## Текст для чтения
......

Завершу тему "наша семья в Магадане" отчетом о нашем запланированном "обогащении". Надежды на него не сбылись. Прежде всего, из-за самой матери. Она, отправляясь на Колыму, запасалась по привычке характеристиками, напряженно решала и колебалась в выборе мириться с Ваней или нет, но не сделала самого главного, что требовалось правилами Дальстроя: она не заключила до приезда в Магадан индивидуального трудового договора с НКВД на тот или другой срок. А все дополнительные выплаты, проценты - которые, кстати, тоже оказались ниже, чем грезилось - и т.д. начислялись только завербованным, а не самотеком приехавшим. Конечно, и обычная зарплата в системе НКВД выше, но не намного. Поэтому перепад между ее зарплатой и зарплатой мужа превратился в обиду для ее самолюбия, а муж к ее досаде сделался единственным источником и надеждой обогащения.

 

- 393 -

Щербакову же несколько повезло в этом отношении. У него оказался ушлый начальник Рогожин, который добился перекройки подчиненности ветеринарного управления: из сельскохозяйственного отдела, затурканного и маловлиятельного, его передали административно-гражданскому отделу, чуть ли не самому важному по тамошним отношениям на ту пору. Там и зарплата шла по более высоким ставкам, и соответственно все начисления к ней. Но это благоволение бога долго не длилось: через несколько месяцев начала войны заморозили до конца войны все дальнейшие процентные набавления. И, напротив, обложили служащих добровольно-принудительным налогом - подпиской в фонд обороны. Вот одна из квитанций:

 

"СПРАВКА

Выдана настоящая тов. Щербакову Ивану Гавриловичу в том, что им переданы Местному Комитету Административно-Гражданского Отдела ГУСДС для сдачи в фонд Обороны Страны, облигации массовых государственных займов всего на сумму Руб. Одна тысяча в том числе: займ 3-ей Пятилетки, вып. 3-го год - 1.000 руб.

......

## Предоставленный материал
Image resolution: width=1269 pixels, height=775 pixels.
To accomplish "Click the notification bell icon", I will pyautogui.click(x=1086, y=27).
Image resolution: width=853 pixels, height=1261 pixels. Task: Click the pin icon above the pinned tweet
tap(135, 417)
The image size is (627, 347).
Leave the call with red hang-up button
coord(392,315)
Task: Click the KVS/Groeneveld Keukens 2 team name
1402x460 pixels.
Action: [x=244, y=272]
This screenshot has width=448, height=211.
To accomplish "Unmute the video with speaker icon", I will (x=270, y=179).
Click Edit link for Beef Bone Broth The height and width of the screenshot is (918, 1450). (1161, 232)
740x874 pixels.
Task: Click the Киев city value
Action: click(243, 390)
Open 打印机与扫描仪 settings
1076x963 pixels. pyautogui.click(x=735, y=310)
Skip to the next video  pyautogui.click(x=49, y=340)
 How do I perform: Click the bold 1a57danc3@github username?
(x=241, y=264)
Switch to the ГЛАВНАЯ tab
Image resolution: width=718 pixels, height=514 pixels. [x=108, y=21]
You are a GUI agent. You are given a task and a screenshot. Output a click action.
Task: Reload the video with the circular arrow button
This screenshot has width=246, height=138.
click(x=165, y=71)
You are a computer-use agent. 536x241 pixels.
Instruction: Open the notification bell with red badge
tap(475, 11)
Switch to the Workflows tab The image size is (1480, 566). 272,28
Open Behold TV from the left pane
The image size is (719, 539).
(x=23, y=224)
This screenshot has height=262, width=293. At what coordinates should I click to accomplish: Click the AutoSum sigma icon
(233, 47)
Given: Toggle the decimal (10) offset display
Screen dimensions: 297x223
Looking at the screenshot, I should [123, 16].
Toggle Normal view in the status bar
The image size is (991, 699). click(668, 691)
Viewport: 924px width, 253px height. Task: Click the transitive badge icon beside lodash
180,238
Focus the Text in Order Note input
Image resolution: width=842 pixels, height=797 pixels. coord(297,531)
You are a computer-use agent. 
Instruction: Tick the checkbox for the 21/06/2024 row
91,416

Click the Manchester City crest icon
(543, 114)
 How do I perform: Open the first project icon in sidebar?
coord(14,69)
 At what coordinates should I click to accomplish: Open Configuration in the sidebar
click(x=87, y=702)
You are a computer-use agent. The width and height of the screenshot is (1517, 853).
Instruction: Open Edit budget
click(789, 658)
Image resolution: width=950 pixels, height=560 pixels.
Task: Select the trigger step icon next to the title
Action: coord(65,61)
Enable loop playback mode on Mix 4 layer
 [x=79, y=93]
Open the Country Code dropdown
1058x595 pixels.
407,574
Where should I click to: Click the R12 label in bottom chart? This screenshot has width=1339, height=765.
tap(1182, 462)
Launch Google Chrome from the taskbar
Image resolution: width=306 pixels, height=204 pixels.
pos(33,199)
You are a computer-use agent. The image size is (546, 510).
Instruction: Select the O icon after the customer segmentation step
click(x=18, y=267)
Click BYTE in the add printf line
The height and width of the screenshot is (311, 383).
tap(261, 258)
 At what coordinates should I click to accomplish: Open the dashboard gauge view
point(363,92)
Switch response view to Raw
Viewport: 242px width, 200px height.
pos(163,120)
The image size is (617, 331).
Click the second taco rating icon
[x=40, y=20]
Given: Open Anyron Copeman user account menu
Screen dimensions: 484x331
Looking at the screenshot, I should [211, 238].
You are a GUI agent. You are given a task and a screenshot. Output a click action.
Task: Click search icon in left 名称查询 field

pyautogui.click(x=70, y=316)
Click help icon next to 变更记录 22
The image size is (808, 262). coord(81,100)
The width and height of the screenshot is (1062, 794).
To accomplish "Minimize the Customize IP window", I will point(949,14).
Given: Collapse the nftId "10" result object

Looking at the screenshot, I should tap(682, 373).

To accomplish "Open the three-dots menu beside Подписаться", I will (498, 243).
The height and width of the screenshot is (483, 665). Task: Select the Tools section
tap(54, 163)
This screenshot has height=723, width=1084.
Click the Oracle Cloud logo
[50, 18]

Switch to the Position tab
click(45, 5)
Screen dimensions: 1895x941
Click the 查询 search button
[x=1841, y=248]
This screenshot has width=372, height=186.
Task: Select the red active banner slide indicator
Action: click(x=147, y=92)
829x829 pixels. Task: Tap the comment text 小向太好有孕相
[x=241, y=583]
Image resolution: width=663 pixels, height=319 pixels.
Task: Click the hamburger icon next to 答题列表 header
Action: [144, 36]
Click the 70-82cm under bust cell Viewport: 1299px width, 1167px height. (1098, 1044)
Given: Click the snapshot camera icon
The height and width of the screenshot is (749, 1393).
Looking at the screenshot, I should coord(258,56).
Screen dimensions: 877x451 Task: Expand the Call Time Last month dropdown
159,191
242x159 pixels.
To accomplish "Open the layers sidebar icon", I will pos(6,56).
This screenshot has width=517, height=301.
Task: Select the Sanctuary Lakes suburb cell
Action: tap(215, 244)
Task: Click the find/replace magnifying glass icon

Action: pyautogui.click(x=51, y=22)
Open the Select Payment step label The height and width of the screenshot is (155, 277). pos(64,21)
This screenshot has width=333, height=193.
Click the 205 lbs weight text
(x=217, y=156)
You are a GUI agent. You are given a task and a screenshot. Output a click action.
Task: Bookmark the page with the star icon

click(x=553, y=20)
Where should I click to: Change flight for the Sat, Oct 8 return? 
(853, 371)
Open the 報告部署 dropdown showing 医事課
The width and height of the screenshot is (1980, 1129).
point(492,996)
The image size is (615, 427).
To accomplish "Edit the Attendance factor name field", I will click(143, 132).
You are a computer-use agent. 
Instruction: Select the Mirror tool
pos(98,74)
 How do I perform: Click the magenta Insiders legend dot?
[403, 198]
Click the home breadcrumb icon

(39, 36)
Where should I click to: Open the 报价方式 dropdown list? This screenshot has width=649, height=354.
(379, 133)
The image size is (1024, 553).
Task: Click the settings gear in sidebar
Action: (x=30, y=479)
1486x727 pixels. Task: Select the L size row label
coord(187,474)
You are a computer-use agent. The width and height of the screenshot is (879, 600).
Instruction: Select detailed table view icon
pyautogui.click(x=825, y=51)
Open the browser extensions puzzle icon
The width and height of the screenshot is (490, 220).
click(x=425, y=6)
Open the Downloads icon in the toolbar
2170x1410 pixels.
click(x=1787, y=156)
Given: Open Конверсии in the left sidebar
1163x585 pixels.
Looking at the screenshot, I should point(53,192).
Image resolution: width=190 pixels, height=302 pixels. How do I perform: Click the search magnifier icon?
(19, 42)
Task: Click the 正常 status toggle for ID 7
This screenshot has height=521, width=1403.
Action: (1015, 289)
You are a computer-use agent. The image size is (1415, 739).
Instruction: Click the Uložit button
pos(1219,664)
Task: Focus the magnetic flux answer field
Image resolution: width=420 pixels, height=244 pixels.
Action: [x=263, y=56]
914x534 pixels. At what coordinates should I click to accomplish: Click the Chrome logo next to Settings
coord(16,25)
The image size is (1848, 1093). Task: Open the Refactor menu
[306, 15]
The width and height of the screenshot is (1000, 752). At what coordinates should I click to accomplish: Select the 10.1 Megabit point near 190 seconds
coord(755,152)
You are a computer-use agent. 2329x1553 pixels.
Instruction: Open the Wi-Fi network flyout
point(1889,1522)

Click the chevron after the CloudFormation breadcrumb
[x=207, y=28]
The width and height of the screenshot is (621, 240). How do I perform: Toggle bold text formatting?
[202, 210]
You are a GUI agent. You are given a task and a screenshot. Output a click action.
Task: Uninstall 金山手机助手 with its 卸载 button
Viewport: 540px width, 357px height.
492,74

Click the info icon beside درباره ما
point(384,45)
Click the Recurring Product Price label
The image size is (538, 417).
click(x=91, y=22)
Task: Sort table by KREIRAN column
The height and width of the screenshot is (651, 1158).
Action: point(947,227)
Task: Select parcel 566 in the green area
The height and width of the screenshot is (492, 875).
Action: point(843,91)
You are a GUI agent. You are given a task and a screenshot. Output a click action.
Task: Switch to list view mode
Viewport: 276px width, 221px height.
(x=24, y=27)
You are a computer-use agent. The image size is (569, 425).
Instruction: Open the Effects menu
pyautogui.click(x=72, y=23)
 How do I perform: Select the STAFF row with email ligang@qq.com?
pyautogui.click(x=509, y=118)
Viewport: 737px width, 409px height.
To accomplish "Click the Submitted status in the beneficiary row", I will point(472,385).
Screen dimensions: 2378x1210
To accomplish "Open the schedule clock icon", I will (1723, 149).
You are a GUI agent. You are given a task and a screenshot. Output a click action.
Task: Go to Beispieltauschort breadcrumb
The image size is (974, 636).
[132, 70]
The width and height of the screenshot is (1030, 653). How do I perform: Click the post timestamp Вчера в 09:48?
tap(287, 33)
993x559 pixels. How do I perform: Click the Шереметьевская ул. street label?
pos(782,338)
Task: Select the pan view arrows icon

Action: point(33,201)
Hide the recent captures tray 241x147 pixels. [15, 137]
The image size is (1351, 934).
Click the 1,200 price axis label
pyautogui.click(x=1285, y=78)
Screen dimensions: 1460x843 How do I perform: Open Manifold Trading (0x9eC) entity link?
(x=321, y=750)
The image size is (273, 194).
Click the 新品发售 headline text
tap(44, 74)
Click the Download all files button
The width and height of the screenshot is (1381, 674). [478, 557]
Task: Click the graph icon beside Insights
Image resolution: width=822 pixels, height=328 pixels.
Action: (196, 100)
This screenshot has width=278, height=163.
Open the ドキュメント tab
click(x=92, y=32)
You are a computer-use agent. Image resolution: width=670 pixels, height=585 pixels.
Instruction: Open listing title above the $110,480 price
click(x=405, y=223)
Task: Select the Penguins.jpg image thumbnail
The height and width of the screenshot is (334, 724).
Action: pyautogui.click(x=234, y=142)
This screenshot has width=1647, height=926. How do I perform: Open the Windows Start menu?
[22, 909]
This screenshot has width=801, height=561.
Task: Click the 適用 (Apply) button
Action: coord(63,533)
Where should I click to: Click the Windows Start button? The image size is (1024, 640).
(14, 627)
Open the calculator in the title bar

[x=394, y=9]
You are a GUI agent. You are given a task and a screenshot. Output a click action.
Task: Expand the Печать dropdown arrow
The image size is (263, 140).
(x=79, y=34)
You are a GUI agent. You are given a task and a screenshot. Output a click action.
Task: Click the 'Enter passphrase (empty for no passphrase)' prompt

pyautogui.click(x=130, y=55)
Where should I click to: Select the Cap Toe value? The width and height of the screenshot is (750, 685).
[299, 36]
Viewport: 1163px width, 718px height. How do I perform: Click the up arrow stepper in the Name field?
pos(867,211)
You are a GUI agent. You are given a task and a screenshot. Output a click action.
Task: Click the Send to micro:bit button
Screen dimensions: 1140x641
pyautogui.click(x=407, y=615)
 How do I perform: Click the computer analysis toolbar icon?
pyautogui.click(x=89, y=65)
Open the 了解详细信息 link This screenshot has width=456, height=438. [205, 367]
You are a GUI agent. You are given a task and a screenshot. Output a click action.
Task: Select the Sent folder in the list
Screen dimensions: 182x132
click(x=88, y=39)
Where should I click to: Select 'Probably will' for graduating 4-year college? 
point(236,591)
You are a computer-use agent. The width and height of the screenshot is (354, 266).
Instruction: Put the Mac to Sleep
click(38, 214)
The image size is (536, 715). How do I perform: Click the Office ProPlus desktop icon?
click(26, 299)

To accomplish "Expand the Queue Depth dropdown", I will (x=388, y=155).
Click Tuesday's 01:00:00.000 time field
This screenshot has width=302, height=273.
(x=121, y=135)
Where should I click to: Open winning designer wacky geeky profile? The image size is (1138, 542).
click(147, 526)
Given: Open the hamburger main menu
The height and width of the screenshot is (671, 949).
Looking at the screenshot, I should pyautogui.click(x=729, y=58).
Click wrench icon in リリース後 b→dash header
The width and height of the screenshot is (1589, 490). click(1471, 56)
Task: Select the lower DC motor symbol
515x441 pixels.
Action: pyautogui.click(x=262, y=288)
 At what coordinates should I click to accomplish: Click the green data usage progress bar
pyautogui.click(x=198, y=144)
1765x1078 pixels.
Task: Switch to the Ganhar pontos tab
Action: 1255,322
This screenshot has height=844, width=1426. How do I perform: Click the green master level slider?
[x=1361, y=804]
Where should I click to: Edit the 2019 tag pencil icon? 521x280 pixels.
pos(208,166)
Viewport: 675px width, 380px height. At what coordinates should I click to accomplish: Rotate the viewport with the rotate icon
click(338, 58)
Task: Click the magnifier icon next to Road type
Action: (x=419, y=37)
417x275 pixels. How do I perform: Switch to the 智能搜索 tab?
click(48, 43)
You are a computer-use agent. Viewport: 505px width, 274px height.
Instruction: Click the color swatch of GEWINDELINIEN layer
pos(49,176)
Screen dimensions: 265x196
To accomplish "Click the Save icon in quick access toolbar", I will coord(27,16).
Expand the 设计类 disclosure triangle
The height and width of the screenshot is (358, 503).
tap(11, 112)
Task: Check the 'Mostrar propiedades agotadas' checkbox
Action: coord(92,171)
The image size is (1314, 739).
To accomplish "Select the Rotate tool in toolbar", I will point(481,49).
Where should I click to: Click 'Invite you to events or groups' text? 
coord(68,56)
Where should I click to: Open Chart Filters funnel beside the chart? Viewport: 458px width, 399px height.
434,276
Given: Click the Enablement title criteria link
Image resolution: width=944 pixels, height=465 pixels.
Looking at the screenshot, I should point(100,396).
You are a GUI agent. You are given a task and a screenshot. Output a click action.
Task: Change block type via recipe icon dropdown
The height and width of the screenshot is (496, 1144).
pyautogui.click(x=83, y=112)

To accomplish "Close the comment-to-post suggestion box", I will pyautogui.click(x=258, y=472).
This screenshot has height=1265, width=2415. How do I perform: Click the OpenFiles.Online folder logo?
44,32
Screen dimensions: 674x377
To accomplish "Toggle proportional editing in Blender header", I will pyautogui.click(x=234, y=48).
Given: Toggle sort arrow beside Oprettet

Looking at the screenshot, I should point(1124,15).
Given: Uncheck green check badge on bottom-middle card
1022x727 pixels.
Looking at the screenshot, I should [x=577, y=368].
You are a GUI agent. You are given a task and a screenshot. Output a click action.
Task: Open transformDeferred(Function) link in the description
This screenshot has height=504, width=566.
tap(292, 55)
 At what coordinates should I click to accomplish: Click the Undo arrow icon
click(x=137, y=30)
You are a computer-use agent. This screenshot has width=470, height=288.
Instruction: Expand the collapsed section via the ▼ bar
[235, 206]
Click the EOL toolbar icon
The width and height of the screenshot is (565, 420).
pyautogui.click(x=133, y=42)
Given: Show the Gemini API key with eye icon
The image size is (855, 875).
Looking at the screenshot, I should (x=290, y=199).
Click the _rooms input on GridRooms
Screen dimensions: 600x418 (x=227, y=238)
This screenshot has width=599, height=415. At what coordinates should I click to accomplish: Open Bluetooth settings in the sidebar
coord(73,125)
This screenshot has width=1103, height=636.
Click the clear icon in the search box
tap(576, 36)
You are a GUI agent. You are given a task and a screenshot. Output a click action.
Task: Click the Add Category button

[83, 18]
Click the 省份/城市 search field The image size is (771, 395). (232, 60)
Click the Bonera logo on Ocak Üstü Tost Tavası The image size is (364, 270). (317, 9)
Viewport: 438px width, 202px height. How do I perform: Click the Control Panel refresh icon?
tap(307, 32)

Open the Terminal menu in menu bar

......

## Что требуется
1. Воспроизведите отрывок из текста для чтения, начиная со слов "Выдана настоящая тов." и заканчивая словами "- 1.000 руб.".
2. Согласно тексту для чтения, какому отделу передали ветеринарное управление стараниями начальника Рогожина?

## Ответы к заданиям
1.
Выдана настоящая тов. Щербакову Ивану Гавриловичу в том, что им переданы Местному Комитету Административно-Гражданского Отдела ГУСДС для сдачи в фонд Обороны Страны, облигации массовых государственных займов всего на сумму Руб. Одна тысяча в том числе: займ 3-ей Пятилетки, вып. 3-го год - 1.000 руб.

2. Административно-гражданскому отделу.